### Directions
Nothing in the entries may differ when you return them.
━━━━━━━━━━━━━━━━
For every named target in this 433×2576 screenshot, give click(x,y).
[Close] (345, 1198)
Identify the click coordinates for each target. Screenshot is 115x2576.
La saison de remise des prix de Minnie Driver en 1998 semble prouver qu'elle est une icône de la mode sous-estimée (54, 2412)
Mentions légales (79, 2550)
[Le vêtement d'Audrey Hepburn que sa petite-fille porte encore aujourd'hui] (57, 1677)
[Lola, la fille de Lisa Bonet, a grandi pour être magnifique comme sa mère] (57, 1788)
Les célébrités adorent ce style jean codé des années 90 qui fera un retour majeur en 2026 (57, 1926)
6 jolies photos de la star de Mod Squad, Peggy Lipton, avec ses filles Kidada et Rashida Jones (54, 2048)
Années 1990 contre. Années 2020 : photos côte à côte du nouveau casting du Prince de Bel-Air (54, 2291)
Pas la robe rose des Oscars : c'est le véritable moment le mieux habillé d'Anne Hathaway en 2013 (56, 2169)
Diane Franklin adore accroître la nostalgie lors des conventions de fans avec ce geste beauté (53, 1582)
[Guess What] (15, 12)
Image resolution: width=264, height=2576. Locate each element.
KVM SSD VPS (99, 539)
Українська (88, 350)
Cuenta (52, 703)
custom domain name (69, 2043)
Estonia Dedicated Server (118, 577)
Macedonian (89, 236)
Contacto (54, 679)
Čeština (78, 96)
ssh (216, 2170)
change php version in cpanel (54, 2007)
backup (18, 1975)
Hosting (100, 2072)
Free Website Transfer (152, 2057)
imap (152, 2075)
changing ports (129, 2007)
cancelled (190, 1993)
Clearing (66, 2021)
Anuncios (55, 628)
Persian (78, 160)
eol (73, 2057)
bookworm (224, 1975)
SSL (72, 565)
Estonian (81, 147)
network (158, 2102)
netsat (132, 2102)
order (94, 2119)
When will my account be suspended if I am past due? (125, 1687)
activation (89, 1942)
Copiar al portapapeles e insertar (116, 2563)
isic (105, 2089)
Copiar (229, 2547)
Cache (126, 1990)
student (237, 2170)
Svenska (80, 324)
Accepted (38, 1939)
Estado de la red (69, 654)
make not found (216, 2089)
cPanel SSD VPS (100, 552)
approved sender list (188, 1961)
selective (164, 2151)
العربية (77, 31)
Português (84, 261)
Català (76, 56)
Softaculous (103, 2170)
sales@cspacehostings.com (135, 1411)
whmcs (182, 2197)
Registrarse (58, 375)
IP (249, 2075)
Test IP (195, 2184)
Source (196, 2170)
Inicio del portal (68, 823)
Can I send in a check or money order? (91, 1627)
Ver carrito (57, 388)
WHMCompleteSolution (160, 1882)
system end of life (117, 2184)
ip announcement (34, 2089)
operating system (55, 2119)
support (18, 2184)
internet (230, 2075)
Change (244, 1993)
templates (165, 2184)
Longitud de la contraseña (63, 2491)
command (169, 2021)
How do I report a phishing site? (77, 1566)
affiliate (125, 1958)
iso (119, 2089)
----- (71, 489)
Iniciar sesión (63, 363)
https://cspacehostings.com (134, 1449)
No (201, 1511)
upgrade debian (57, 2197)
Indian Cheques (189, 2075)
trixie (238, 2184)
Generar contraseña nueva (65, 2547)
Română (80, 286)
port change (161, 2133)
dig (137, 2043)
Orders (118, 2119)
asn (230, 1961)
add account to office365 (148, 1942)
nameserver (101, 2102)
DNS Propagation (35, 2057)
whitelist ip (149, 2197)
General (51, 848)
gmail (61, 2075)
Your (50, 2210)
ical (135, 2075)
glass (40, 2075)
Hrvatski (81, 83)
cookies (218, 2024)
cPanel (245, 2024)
━━━━━━━━━━━━━━━━
### Output
For every named target in this 433×2576 screenshot, give click(x,y).
[Close] (345, 1198)
Identify the click coordinates for each target. Screenshot is 115x2576.
La saison de remise des prix de Minnie Driver en 1998 semble prouver qu'elle est une icône de la mode sous-estimée (54, 2412)
Mentions légales (79, 2550)
[Le vêtement d'Audrey Hepburn que sa petite-fille porte encore aujourd'hui] (57, 1677)
[Lola, la fille de Lisa Bonet, a grandi pour être magnifique comme sa mère] (57, 1788)
Les célébrités adorent ce style jean codé des années 90 qui fera un retour majeur en 2026 (57, 1926)
6 jolies photos de la star de Mod Squad, Peggy Lipton, avec ses filles Kidada et Rashida Jones (54, 2048)
Années 1990 contre. Années 2020 : photos côte à côte du nouveau casting du Prince de Bel-Air (54, 2291)
Pas la robe rose des Oscars : c'est le véritable moment le mieux habillé d'Anne Hathaway en 2013 (56, 2169)
Diane Franklin adore accroître la nostalgie lors des conventions de fans avec ce geste beauté (53, 1582)
[Guess What] (15, 12)
Image resolution: width=264, height=2576. Locate each element.
KVM SSD VPS (99, 539)
Українська (88, 350)
Cuenta (52, 703)
custom domain name (69, 2043)
Estonia Dedicated Server (118, 577)
Macedonian (89, 236)
Contacto (54, 679)
Čeština (78, 96)
ssh (216, 2170)
change php version in cpanel (54, 2007)
backup (18, 1975)
Hosting (100, 2072)
Free Website Transfer (152, 2057)
imap (152, 2075)
changing ports (129, 2007)
cancelled (190, 1993)
Clearing (66, 2021)
Anuncios (55, 628)
Persian (78, 160)
eol (73, 2057)
bookworm (224, 1975)
SSL (72, 565)
Estonian (81, 147)
network (158, 2102)
netsat (132, 2102)
order (94, 2119)
When will my account be suspended if I am past due? (125, 1687)
activation (89, 1942)
Copiar al portapapeles e insertar (116, 2563)
isic (105, 2089)
Copiar (229, 2547)
Cache (126, 1990)
student (237, 2170)
Svenska (80, 324)
Accepted (38, 1939)
Estado de la red (69, 654)
make not found (216, 2089)
cPanel SSD VPS (100, 552)
approved sender list (188, 1961)
selective (164, 2151)
العربية (77, 31)
Português (84, 261)
Català (76, 56)
Softaculous (103, 2170)
sales@cspacehostings.com (135, 1411)
whmcs (182, 2197)
Registrarse (58, 375)
IP (249, 2075)
Test IP (195, 2184)
Source (196, 2170)
Inicio del portal (68, 823)
Can I send in a check or money order? (91, 1627)
Ver carrito (57, 388)
WHMCompleteSolution (160, 1882)
system end of life (117, 2184)
ip announcement (34, 2089)
operating system (55, 2119)
support (18, 2184)
internet (230, 2075)
Change (244, 1993)
templates (165, 2184)
Longitud de la contraseña (63, 2491)
command (169, 2021)
How do I report a phishing site? (77, 1566)
affiliate (125, 1958)
iso (119, 2089)
----- (71, 489)
Iniciar sesión (63, 363)
https://cspacehostings.com (134, 1449)
No (201, 1511)
upgrade debian (57, 2197)
Indian Cheques (189, 2075)
trixie (238, 2184)
Generar contraseña nueva (65, 2547)
Română (80, 286)
port change (161, 2133)
dig (137, 2043)
Orders (118, 2119)
asn (230, 1961)
add account to office365 (148, 1942)
nameserver (101, 2102)
DNS Propagation (35, 2057)
whitelist ip (149, 2197)
General (51, 848)
gmail (61, 2075)
Your (50, 2210)
ical (135, 2075)
glass (40, 2075)
Hrvatski (81, 83)
cookies (218, 2024)
cPanel (245, 2024)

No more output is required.